S’appuyant sur son fonds, riche de plus de 2000 estampes éditées en 38 ans d’existence, l’URDLA – Centre international estampe & livre présente du 16 février au 25 mars 2017 le deuxième volet d’une suite informelle d’expositions explorant les techniques de l’estampe. En écho à To the happy few, l’accrochage Éloge de l’incision s’intéresse aux pratiques de la taille-douce : burin, pointe sèche, manière noire, eau-forte, aquatinte…

La taille-douce désigne l’ensemble des procédés de gravure en creux (en opposition à la « taille d’épargne » ou en relief, pratiquée principalement sur bois ou sur linoléum). Ses origines remontent au XVe siècle. Initiée par des orfèvres, la taille-douce fut rapidement exploitée par les artistes, à l’instar de Mantegna, Dürer et plus tard Rembrandt, Goya ou Picasso.

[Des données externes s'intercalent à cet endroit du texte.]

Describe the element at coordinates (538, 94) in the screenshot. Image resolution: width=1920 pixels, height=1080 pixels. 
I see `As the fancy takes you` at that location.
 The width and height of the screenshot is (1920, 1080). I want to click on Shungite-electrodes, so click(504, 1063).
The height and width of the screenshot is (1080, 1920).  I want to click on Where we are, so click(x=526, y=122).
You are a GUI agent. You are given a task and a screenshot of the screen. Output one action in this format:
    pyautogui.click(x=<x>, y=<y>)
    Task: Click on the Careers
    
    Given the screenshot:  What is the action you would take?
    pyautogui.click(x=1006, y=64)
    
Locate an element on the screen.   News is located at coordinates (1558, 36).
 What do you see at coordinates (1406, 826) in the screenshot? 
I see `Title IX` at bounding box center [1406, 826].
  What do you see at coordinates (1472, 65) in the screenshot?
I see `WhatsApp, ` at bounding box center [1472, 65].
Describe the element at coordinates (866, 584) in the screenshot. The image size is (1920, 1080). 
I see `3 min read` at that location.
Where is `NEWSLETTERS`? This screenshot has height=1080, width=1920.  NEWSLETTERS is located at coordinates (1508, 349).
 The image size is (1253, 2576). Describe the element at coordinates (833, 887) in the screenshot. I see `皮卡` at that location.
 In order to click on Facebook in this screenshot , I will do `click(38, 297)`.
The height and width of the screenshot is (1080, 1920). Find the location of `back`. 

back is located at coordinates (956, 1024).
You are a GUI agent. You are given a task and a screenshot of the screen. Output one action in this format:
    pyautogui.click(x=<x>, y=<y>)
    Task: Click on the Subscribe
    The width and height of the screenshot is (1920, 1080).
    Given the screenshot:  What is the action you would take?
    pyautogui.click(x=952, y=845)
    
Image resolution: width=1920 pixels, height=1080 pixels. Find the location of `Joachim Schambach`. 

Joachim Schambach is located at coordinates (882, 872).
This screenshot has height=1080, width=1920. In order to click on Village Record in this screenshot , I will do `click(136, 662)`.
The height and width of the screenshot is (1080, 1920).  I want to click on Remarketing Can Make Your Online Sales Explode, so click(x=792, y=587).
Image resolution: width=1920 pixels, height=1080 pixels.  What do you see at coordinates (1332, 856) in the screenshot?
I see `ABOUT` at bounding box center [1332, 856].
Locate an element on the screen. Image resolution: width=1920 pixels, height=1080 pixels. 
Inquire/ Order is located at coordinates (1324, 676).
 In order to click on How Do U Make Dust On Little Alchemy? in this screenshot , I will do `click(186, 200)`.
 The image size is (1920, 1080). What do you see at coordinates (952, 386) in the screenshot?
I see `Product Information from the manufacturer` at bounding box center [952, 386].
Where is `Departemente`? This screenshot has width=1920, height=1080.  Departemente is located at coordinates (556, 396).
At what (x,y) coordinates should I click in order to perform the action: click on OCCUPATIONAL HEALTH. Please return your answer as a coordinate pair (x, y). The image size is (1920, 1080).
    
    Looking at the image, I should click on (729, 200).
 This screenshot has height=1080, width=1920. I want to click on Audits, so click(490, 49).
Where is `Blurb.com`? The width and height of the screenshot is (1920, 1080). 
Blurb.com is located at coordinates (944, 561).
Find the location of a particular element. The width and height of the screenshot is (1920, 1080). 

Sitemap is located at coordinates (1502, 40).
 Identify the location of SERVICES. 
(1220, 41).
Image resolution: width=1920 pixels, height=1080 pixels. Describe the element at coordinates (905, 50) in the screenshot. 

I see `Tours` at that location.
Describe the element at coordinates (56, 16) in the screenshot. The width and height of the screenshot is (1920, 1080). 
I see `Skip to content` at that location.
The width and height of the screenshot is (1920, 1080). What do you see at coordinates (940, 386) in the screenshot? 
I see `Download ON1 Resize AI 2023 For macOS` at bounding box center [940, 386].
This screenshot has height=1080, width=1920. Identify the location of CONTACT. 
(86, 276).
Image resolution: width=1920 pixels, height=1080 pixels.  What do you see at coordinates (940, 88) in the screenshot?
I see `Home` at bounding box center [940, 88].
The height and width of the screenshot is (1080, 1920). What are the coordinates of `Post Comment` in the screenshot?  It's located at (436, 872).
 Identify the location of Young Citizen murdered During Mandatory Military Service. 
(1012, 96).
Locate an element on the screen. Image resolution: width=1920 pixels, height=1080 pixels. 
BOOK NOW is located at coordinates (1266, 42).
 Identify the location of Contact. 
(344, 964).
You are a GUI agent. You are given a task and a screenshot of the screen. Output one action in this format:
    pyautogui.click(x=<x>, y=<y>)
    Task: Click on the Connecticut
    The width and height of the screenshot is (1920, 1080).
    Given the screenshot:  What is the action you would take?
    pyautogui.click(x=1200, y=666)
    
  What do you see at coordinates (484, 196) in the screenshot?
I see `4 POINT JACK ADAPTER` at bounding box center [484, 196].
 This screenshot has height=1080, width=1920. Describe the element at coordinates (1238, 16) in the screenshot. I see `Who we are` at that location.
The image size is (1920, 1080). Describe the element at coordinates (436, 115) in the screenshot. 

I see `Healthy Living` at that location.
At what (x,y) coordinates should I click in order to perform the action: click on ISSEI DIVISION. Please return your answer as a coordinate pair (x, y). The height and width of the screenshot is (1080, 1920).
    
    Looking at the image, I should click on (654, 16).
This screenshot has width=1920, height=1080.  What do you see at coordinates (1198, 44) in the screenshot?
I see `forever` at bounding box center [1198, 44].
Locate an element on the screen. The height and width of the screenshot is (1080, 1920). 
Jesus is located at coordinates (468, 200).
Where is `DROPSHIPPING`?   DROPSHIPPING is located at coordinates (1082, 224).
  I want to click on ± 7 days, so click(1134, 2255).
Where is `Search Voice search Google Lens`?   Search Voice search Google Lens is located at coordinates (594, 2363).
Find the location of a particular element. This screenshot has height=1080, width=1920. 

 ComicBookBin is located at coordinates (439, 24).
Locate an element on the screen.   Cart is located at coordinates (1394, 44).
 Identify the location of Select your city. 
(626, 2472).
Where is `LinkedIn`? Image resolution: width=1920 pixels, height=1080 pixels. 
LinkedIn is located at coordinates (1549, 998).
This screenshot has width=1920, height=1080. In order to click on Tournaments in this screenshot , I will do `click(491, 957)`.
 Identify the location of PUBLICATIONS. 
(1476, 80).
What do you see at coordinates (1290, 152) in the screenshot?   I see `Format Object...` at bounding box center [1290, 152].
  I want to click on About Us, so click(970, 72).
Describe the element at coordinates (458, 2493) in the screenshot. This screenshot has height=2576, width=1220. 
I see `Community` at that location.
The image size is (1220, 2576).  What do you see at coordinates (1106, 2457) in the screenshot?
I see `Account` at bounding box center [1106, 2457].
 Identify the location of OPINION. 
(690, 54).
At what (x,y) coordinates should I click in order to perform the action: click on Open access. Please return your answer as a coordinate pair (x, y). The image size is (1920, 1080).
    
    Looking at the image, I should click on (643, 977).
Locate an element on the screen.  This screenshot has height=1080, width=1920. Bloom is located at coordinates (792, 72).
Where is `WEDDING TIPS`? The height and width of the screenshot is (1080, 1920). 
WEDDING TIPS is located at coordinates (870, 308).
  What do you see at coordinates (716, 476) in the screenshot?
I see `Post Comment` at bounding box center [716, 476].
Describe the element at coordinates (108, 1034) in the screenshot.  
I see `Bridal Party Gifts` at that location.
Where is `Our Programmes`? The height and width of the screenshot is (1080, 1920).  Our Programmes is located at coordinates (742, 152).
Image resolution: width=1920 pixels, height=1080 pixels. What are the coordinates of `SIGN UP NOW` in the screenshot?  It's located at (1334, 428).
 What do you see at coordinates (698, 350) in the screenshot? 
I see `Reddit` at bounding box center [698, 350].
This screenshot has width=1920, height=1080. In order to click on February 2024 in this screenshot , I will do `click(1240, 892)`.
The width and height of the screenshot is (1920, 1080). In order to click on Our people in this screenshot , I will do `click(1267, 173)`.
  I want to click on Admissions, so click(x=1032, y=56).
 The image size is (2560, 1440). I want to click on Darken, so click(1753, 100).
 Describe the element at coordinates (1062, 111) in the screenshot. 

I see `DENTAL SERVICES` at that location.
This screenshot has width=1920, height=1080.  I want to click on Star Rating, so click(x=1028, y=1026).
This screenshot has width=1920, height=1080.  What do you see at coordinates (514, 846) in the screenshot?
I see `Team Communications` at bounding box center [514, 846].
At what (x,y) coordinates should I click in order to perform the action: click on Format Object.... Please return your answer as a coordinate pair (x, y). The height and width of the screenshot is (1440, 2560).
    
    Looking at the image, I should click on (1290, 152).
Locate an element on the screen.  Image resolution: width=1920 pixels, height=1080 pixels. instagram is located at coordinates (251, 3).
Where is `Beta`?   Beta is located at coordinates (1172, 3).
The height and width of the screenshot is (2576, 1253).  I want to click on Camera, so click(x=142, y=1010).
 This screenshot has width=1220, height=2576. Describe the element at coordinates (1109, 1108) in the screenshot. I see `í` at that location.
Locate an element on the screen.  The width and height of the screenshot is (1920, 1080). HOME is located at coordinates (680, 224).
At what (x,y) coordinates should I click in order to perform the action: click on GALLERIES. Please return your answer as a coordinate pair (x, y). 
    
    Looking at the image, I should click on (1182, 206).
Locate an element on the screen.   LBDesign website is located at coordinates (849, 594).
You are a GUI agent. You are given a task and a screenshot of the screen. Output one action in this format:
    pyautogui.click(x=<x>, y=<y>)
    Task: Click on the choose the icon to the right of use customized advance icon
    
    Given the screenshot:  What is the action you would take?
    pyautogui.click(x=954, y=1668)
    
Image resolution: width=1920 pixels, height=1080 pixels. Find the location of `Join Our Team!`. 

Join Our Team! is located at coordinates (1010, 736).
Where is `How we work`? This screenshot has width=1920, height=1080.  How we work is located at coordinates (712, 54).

Des estampes de 18 artistes contemporains, héritiers des maîtres, ont été sélectionnés pour illustrer cette technique. L’exposition mêle les générations – de Patrice Vermeille, né en 1937, à Alex Chevalier, 27 ans – et les parcours (entre novices et professionnels de la gravure, résidents occasionnels ou réguliers de l’URDLA).

À chacun des deux espaces de l’exposition correspond un procédé technique : taille directe d’abord, taille indirecte ensuite [dans le premier cas, l’artiste grave sa plaque à l’aide d’un outil (burin, pointe sèche, berceau pour la manière noire) ; dans le second, de l’acide est employé pour creuser le métal (eau-forte, aquatinte)]. Après gravure, la plaque est encrée sur toute sa surface de manière à combler les creux et essuyée afin d’éliminer tout surplus d’encre sur les parties non attaquées. Le tirage se fait par l’exercice d’une forte pression sur une feuille de papier préalablement humidifiée, qui posée sur la plaque, recueille l’encre contenue dans les creux.

vue de l’exposition Éloge de l'incision, gravures en creux © Photo : Jules Roeser. Courtoisie de l’URDLA
vue de l’exposition Éloge de l’incision, gravures en creux © Photo : Jules Roeser. Courtoisie de l’URDLA

Volontairement didactique, l’accrochage permet de comprendre toutes les techniques historiques de la gravure en creux. À cette occasion, des matrices – objets rares et précieux, généralement dissimulés au regard du public – ont été sorties des réserves et placées près des estampes correspondantes, invitant le visiteur à considérer l’un et l’autre avec attention (méticuleusement exécutées, souvent riches en détails, les gravures en taille-douce s’apprécient mieux de près, impliquant un rapport frontal et rapproché, presque intime, entre l’œuvre et le spectateur). La compréhension est facilitée par la proximité de l’espace de travail occupé par les artistes – à chacune de ces étapes correspond un poste, signalé par des cartels – avec l’accrochage et le statut particulier de la structure : à la fois atelier de production, centre d’art, maison d’édition et galerie commerciale (l’URDLA accompagne chaque artiste dans l’élaboration d’un projet d’estampe, l’impression et sa diffusion auprès du public).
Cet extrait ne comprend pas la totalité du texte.